# Toddler fell on bump!



## Shezza (Sep 28, 2003)

Sorry to bother you, I know you are both very busy but earlier this evening I was laid on the bed while DH dried and dressed Zak for bed, he was his usual giddy self and was dropping back onto his bottom onto the bed, all was fine as he wasn't any where near but he lost his balance and dropped all his weight (although he is only dinky at just over 2 stone) onto my bump. He fell onto the top of bump though, just under my boobs (I am carrying quite high this time) but since it happened my bump seems VERY tight!! It did wind me as well but that seems to have eased off now though.
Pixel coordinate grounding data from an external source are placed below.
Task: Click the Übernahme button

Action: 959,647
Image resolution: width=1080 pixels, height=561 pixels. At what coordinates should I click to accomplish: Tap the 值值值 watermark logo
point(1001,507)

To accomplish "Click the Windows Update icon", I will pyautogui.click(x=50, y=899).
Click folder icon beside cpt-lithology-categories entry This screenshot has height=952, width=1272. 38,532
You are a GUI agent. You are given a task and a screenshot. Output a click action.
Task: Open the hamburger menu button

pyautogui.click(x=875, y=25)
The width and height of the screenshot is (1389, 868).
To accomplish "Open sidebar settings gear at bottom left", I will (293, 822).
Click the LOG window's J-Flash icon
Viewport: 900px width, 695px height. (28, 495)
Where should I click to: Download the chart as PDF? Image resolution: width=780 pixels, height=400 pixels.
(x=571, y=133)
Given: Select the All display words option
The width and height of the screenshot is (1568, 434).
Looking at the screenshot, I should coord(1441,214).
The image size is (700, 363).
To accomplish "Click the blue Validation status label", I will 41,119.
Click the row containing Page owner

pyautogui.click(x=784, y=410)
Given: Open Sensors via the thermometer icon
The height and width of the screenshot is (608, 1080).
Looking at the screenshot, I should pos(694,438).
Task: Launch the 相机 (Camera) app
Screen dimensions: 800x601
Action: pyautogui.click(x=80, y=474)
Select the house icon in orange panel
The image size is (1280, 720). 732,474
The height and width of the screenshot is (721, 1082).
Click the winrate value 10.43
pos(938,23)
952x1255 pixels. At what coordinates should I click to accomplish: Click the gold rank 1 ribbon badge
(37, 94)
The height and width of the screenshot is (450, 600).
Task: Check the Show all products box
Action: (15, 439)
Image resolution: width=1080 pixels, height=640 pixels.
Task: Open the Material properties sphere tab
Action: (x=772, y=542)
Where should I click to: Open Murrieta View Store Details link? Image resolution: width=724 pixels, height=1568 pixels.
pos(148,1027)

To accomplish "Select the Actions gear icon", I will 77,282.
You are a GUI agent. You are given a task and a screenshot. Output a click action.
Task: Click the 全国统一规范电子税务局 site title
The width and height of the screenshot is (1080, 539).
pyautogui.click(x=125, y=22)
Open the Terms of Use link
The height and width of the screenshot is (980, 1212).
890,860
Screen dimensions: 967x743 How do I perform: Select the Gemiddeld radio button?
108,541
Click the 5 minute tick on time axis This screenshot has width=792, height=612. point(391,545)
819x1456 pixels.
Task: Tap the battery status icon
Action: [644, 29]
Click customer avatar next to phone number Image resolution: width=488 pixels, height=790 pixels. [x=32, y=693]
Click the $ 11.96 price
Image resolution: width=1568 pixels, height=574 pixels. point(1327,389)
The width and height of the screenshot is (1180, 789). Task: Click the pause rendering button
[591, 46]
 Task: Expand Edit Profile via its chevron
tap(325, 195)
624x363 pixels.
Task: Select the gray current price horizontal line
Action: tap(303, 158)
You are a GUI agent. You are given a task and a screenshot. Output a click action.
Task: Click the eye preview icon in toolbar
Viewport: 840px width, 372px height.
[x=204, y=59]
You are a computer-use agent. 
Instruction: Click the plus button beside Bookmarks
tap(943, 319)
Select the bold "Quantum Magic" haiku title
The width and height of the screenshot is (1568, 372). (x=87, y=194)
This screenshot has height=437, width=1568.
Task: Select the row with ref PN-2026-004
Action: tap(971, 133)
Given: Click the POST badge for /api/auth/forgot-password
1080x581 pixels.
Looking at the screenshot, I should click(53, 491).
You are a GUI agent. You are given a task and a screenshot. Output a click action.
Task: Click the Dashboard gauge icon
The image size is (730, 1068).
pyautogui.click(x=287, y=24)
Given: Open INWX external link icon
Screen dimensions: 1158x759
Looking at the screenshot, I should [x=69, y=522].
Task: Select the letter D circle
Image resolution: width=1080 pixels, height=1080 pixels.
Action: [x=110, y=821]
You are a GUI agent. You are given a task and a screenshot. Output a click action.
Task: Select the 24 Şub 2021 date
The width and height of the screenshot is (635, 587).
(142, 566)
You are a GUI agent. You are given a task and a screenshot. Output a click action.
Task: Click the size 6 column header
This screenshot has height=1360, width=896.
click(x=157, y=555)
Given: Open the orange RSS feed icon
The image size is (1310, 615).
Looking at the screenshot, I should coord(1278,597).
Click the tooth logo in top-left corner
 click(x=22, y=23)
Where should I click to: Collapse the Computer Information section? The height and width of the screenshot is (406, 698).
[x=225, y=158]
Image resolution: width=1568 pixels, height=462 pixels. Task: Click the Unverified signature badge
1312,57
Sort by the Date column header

I'm not particularly in pain as such but it is very uncomfortable though. 

I have felt the baby move since it happened and currently baby has got hiccups   so I'm not really worried but just wondered what you thought.

Many thanks to you both for doing such a grand job  

Love

Shezza

xxxxxxxxxxxxxx

P.S I am Rhesus Neg too, is there any need for me to go into hospital to have an anti-d injection because of this too?? (I had my last one on the 20th when I was 28+3)


----------



## emilycaitlin (Mar 7, 2006)

Hi,

I think the biggest problem is most likely to be a bit of bruising, where your muscles have been stretched.  As long as the movements are ok, there isn't anything to be concerned about.  There isn't any need to have anti-D due to this,

Hope he's a bit gentler tonight for you!!

emilycaitlin xx


----------